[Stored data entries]

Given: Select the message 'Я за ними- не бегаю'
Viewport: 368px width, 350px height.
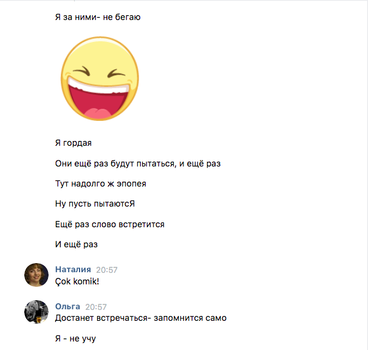Looking at the screenshot, I should coord(98,17).
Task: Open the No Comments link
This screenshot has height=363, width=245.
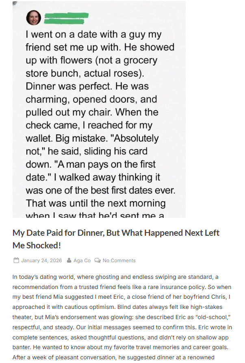Action: click(119, 261)
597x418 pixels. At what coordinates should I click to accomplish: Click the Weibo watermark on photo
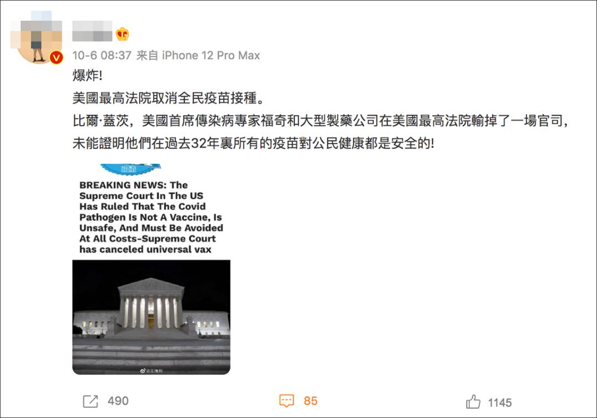coord(151,371)
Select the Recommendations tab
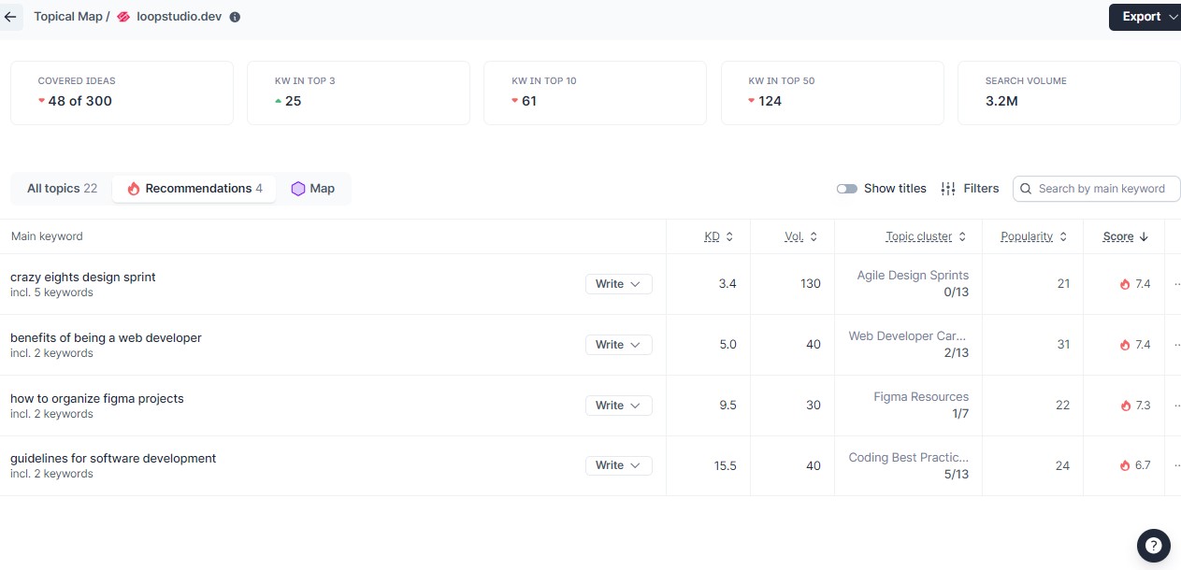 coord(194,189)
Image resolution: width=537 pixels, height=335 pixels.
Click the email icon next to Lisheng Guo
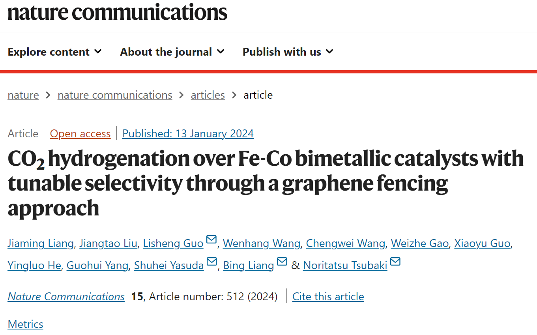[211, 240]
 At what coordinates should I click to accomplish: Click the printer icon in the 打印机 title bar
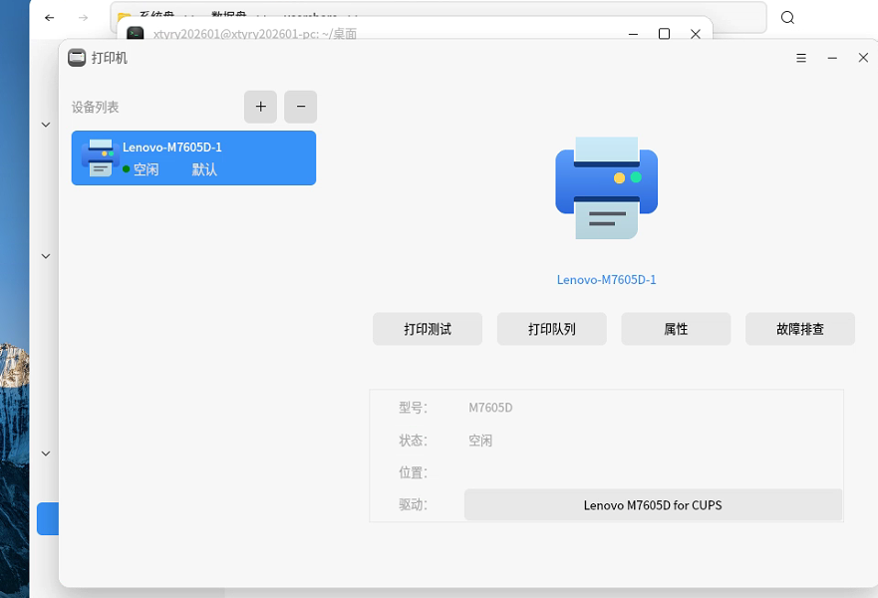click(x=76, y=58)
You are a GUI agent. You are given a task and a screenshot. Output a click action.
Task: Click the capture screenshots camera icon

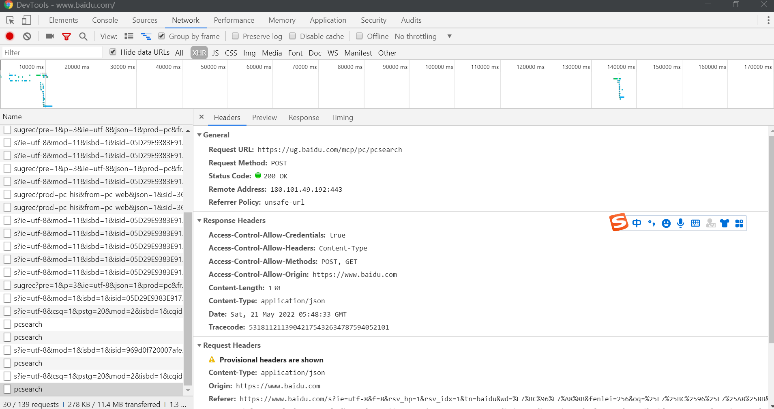(x=50, y=36)
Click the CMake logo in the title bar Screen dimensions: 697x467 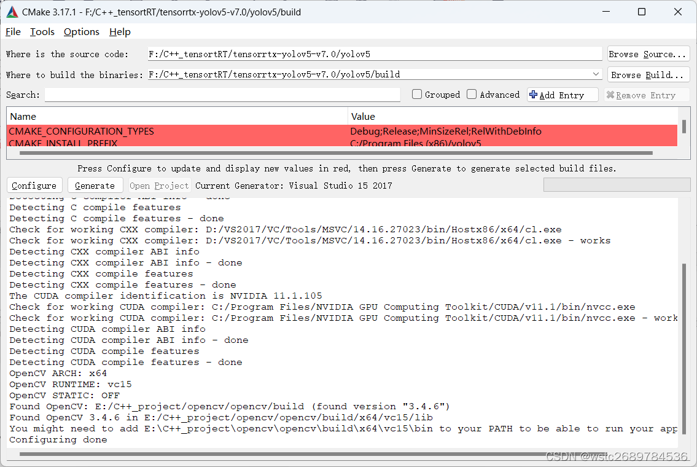point(12,11)
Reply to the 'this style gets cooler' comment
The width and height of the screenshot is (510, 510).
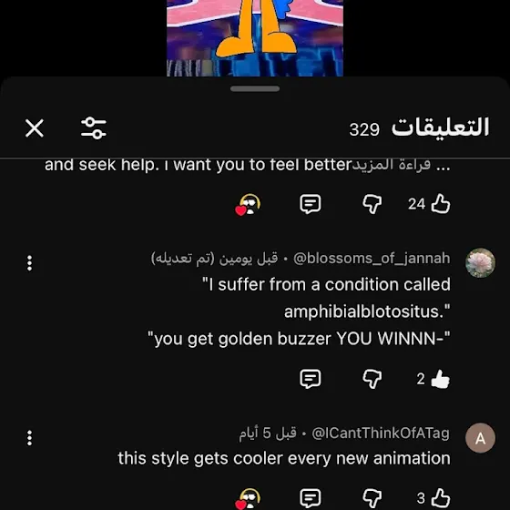point(311,498)
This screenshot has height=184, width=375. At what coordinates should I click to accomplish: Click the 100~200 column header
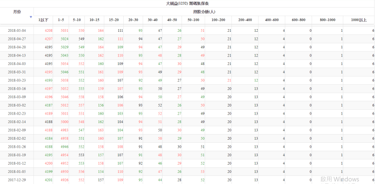(218, 20)
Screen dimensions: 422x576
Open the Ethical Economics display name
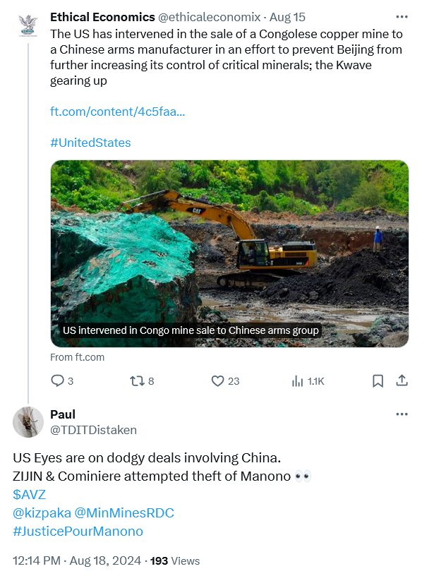pyautogui.click(x=102, y=17)
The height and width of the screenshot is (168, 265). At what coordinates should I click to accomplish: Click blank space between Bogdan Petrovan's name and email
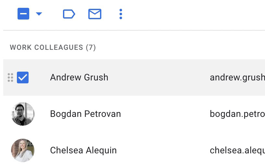tap(166, 114)

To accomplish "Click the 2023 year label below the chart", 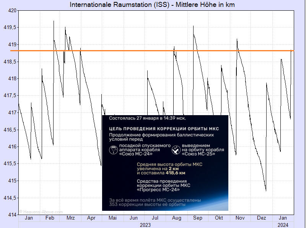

Task = For the entries above, print exactly the lines between the one with "Image resolution: width=537" and the one with "You are a GUI", inclusive, with no pictures.

Written answer =
Image resolution: width=537 pixels, height=335 pixels.
Click the email icon next to Lisheng Guo
[211, 240]
 At what coordinates should I click to accomplish: Click the printer icon in the 打印机 title bar
click(x=76, y=58)
You are a GUI agent. You are given a task and a screenshot. Output a click action.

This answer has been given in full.